Activity
Below are some records; output exactly the lines from the line with "Click the Pre-Authorize button" to the line with "Task: Open Yujie's Workspace switcher", both ends kept, and nothing more.

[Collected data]
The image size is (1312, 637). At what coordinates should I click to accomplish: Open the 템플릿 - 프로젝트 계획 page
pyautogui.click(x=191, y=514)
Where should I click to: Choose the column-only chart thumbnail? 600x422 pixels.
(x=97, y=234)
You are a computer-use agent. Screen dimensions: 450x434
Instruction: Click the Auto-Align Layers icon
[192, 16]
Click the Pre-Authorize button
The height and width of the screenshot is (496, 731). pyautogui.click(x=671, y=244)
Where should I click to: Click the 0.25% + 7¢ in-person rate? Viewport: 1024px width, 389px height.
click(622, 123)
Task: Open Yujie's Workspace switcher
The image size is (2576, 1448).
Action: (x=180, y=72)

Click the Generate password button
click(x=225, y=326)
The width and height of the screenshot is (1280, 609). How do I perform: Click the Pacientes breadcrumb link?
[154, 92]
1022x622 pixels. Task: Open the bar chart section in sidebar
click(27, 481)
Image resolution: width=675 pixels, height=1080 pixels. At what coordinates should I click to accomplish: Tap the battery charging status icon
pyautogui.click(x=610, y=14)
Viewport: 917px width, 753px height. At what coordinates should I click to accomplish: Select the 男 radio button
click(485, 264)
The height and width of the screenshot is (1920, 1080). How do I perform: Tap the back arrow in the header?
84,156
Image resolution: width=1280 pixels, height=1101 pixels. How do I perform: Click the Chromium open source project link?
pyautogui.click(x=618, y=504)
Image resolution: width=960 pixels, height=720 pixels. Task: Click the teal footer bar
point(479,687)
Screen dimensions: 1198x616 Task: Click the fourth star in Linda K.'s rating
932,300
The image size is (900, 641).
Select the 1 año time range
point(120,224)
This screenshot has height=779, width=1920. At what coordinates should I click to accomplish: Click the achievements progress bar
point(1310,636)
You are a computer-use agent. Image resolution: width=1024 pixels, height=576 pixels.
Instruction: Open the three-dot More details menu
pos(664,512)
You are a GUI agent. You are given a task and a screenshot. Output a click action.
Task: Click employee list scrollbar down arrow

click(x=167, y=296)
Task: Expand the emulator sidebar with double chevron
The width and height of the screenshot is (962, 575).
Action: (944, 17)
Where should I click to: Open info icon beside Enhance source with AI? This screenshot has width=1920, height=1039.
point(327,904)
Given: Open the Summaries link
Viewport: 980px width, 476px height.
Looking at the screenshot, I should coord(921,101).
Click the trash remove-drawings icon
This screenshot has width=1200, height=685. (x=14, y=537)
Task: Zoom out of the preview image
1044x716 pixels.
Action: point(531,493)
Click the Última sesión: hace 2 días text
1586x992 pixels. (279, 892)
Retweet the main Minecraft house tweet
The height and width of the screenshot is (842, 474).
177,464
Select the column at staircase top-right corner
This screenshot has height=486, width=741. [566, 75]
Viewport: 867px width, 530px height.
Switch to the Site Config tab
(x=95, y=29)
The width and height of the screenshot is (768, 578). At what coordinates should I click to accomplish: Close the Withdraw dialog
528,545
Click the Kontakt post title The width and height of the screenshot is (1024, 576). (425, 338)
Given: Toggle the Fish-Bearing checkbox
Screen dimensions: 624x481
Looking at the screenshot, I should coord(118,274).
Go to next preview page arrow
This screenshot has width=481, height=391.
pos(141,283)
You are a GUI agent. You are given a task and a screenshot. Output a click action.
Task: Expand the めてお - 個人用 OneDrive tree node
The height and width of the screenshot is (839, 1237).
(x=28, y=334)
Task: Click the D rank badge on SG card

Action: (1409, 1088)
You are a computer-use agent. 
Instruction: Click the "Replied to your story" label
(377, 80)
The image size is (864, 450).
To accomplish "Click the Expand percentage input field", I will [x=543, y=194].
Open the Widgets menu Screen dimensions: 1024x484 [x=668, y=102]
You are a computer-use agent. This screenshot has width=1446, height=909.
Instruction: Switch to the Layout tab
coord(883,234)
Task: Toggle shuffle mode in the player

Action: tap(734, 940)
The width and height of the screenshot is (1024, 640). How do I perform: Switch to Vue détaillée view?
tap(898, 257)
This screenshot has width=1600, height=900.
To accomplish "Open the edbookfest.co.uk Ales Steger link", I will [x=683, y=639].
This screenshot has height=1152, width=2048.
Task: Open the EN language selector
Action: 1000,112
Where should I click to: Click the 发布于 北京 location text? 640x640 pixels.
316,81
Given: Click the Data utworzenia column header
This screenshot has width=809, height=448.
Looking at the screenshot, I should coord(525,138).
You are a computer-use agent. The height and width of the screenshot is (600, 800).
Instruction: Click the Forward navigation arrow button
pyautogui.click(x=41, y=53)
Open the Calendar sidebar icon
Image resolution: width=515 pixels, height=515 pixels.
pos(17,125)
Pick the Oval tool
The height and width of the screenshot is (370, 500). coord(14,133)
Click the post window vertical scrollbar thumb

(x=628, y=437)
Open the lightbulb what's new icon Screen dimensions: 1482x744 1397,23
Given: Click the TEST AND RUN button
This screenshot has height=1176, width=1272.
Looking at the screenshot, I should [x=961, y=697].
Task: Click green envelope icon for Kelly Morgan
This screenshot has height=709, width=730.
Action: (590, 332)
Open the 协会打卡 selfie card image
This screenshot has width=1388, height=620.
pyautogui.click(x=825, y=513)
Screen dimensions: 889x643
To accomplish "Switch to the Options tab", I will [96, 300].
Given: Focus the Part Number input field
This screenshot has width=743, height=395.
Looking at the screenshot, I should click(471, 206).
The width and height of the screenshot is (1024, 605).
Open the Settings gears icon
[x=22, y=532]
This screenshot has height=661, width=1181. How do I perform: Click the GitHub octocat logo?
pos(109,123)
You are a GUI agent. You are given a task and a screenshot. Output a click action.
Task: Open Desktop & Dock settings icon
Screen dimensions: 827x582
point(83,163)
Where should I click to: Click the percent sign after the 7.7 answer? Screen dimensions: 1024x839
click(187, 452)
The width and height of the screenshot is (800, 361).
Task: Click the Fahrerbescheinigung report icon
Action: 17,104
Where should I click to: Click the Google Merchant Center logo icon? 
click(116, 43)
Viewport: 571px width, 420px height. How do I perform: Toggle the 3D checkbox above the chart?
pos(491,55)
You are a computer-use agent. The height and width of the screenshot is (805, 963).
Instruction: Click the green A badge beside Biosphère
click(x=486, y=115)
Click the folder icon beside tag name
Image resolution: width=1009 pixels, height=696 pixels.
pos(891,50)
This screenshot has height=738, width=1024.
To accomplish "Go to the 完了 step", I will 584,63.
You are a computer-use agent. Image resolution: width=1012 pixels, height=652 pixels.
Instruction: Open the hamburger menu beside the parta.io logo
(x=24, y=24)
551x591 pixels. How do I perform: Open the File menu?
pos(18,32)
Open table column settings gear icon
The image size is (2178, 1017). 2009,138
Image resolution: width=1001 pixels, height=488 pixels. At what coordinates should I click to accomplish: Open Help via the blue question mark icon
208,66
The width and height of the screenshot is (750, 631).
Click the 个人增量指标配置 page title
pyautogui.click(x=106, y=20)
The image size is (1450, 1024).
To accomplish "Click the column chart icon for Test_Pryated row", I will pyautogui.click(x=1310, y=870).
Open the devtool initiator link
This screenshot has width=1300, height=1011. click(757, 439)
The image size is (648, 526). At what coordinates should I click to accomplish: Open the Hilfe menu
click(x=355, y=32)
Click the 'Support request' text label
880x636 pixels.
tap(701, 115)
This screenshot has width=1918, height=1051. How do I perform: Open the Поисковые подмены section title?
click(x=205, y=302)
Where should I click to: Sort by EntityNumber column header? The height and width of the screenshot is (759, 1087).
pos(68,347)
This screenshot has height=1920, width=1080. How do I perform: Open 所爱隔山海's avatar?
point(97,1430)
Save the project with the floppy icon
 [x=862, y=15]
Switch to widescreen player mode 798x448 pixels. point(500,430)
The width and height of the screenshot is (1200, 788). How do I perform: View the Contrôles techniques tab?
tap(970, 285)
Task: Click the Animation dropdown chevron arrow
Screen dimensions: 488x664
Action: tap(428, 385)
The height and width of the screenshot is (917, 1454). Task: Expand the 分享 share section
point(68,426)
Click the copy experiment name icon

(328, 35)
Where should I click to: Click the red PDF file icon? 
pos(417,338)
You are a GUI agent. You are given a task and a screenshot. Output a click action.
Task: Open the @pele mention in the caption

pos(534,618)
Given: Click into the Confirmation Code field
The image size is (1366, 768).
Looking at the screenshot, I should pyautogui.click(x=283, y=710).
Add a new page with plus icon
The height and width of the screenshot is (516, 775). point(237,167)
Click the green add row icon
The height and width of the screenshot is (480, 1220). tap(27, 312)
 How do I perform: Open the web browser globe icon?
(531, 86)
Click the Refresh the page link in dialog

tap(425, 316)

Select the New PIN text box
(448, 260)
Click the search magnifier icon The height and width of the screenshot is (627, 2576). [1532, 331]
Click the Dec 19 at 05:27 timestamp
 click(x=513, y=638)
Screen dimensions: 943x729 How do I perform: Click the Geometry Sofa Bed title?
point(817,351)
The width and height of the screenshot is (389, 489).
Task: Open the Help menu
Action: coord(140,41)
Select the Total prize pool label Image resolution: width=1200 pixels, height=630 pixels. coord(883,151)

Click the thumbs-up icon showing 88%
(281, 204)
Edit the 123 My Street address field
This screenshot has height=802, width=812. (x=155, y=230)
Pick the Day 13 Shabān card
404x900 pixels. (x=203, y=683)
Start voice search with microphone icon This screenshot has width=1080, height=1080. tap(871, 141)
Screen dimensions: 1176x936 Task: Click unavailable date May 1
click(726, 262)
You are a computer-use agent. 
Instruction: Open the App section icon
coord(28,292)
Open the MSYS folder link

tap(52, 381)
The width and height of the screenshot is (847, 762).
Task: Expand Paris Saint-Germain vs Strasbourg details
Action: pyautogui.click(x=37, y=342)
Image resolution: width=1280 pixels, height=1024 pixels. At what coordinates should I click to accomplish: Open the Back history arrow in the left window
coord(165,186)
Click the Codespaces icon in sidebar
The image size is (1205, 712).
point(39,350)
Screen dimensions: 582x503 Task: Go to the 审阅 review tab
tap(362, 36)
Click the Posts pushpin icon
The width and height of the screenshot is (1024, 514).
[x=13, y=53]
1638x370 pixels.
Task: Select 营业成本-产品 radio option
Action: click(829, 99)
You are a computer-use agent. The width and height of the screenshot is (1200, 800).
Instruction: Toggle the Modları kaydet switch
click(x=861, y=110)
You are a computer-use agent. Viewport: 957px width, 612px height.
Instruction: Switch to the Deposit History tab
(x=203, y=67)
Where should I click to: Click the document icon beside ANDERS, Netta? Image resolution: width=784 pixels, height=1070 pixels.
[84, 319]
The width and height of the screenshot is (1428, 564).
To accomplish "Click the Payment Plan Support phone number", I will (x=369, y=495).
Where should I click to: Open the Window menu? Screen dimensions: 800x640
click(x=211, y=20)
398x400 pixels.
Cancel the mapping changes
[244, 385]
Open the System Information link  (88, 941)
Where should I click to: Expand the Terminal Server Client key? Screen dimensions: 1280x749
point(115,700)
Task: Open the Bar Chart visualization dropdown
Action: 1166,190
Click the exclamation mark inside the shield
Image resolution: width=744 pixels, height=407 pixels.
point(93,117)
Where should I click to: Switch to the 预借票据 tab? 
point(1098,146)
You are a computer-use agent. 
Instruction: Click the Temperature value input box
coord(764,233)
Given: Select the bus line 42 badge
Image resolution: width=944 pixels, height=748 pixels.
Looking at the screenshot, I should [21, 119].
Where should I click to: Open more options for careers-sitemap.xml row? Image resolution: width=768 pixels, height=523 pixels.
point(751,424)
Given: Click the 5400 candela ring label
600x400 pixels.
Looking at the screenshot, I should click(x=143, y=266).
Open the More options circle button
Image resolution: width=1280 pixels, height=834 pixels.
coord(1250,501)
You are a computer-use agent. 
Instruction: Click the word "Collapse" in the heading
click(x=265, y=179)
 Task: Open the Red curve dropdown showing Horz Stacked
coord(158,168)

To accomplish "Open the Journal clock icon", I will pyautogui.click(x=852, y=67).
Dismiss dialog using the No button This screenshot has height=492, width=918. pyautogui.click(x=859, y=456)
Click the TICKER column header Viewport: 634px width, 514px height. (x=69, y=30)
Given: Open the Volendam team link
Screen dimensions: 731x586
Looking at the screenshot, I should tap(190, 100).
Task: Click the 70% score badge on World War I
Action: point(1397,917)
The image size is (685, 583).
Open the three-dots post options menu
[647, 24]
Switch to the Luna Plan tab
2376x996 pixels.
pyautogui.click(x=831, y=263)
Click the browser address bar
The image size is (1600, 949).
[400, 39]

Output for this task
Click the Pre-Authorize button
The height and width of the screenshot is (496, 731). pyautogui.click(x=671, y=244)
Where should I click to: Click the 0.25% + 7¢ in-person rate? Viewport: 1024px width, 389px height.
click(622, 123)
Task: Open Yujie's Workspace switcher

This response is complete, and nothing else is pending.